LSU firing former head coach Ed Orgeron less than two years after winning a national title does not sit well with ESPN’s analyst Chris Fowler, who thinks Orgeron’s replacement Brian Kelly could be up against it down the line.

“A couple things happened … on the coaching front,” said Fowler on the Rich Eisen Show last week. “Orgeron getting fired is a chilling thing for coaches because two years ago, he [was] walking on water at LSU. Two years later, he’s out of a job. It can happen that fast, so I think people feel like, ‘Well, if they can do that to one of your own.’”

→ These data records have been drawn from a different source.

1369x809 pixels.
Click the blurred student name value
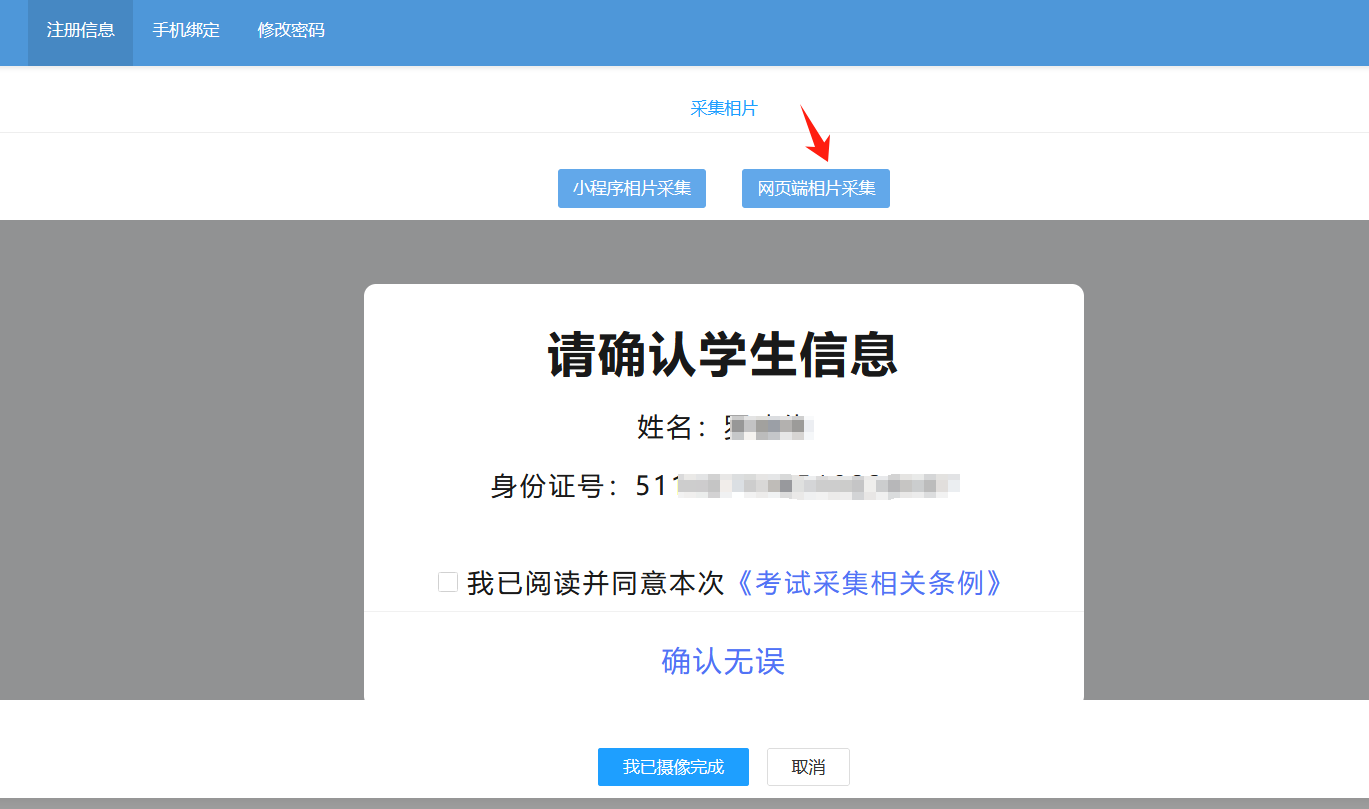(767, 427)
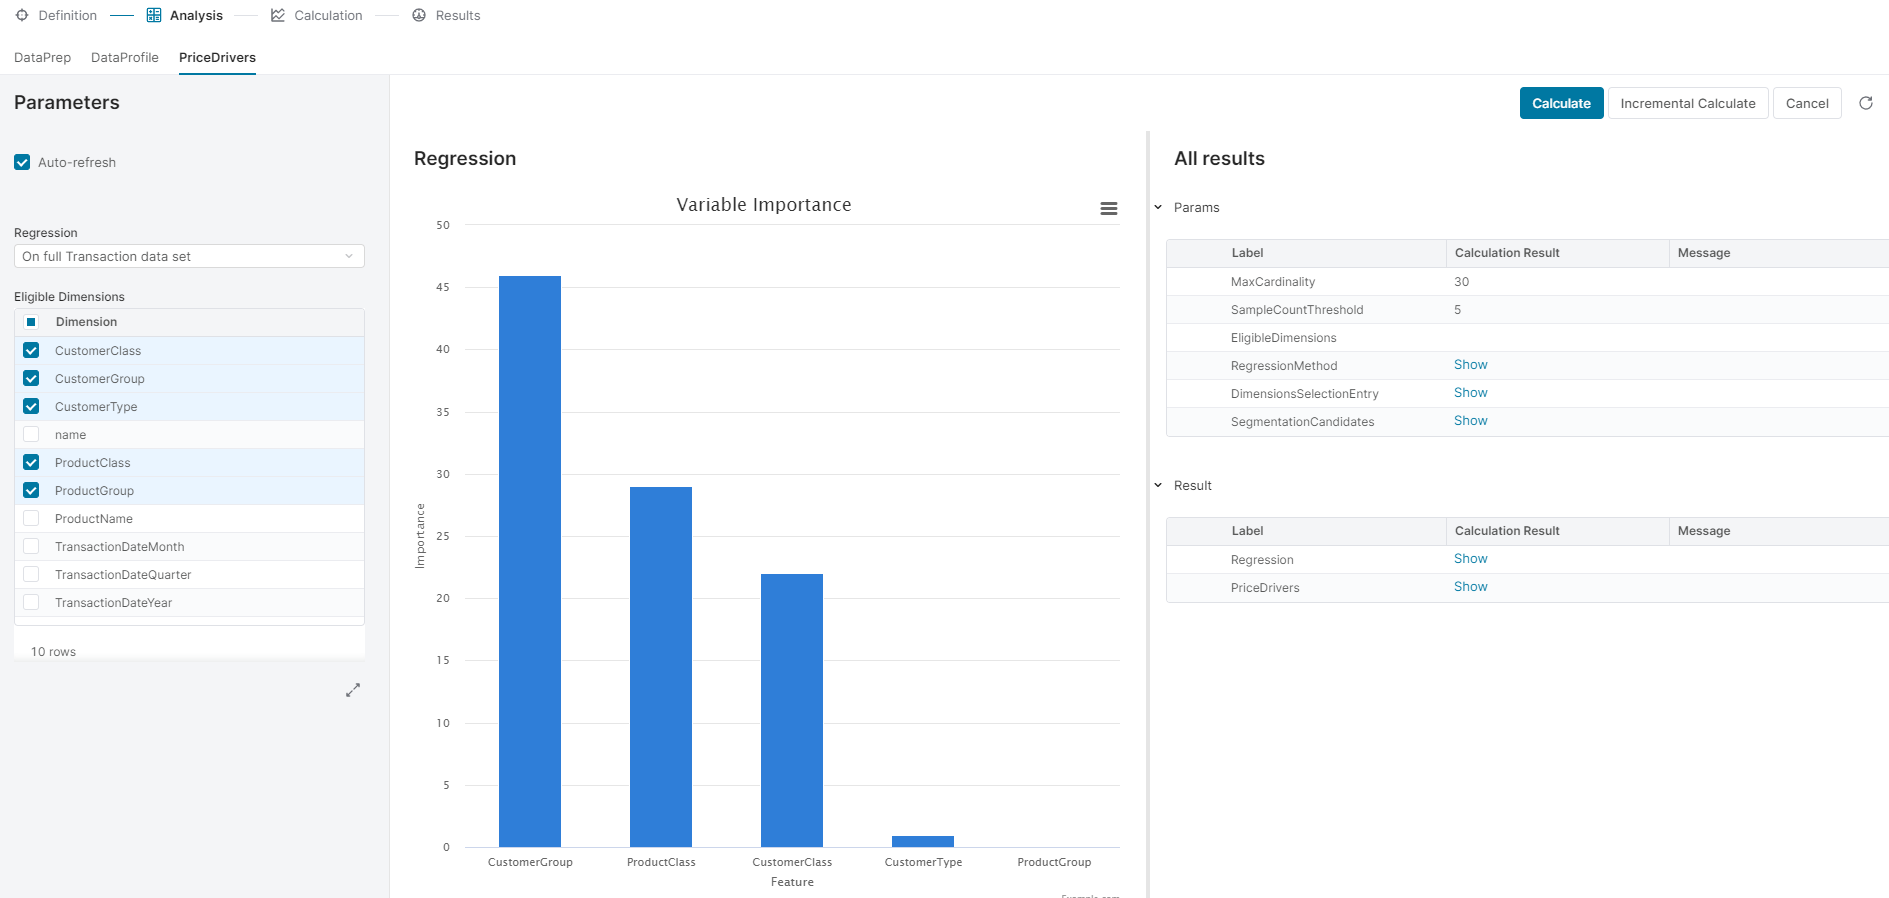Viewport: 1889px width, 898px height.
Task: Show the PriceDrivers result
Action: coord(1470,587)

LSU fired Orgeron mid-season and eventually replaced him with long-time Notre Dame head coach Brian Kelly a few weeks ago. Kelly is a proven winner everywhere he has been, but he is a total outsider to Louisiana. The Catholic connection might help in recruitment, but LSU firing one of their own in Orgeron means they could run Kelly out of town faster than you can say Joe Burrow.

Here is Fowler’s entire conversation with Rich Eisen from last week’s show.

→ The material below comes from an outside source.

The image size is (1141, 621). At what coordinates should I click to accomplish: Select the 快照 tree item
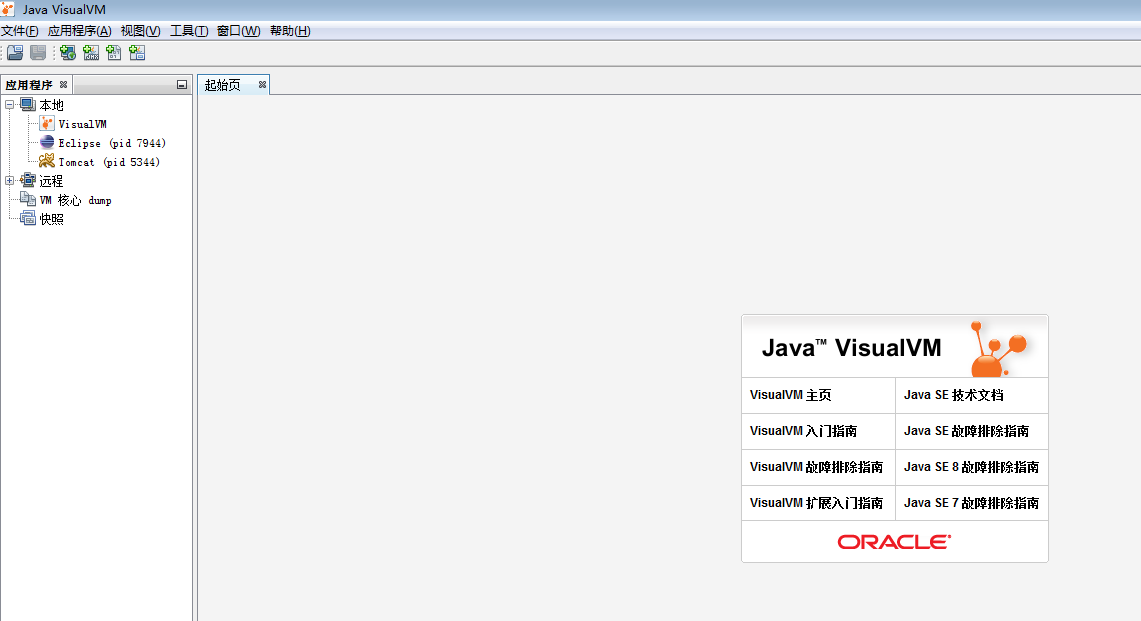click(51, 219)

Chris Fowler says LSU firing Ed Orgeron puts unrealistic pressure on Brian Kelly

Look. Kelly would have never left South Bend if he didn’t think he could handle the smoke. Though he rebuilt the Notre Dame program into a top-eight team annually, he saw the writing on the wall. Unless Notre Dame joined a Power Five conference, it was going to be next to impossible for the Golden Domers to win a national title. By going to LSU, Kelly enters the hardest division in football.

What gets lost in all this with Orgeron’s abrupt termination from LSU is we saw something similar happen not even a decade ago in the same SEC West. Gene Chizik saw his Auburn Tigers win a national title in 2010. Two years later, Auburn was atrocious and he got whacked. Orgeron’s firing was under different circumstances, but the Bayou Bengals were a .500 team since winning it all.

As for Kelly fitting in, or not, down on the bayou, the only thing that matters is if he wins. Winning is a cure-all for everything in sports, and Kelly knows how to do that at a very high level. Before promoting Orgeron from within, his two predecessors were national championship-winning coaches who weren’t from the Deep South in Nick Saban (West Virginia) and Les Miles (Ohio).

Once again, Kelly took the LSU job knowing the immense amount of pressure he will be under.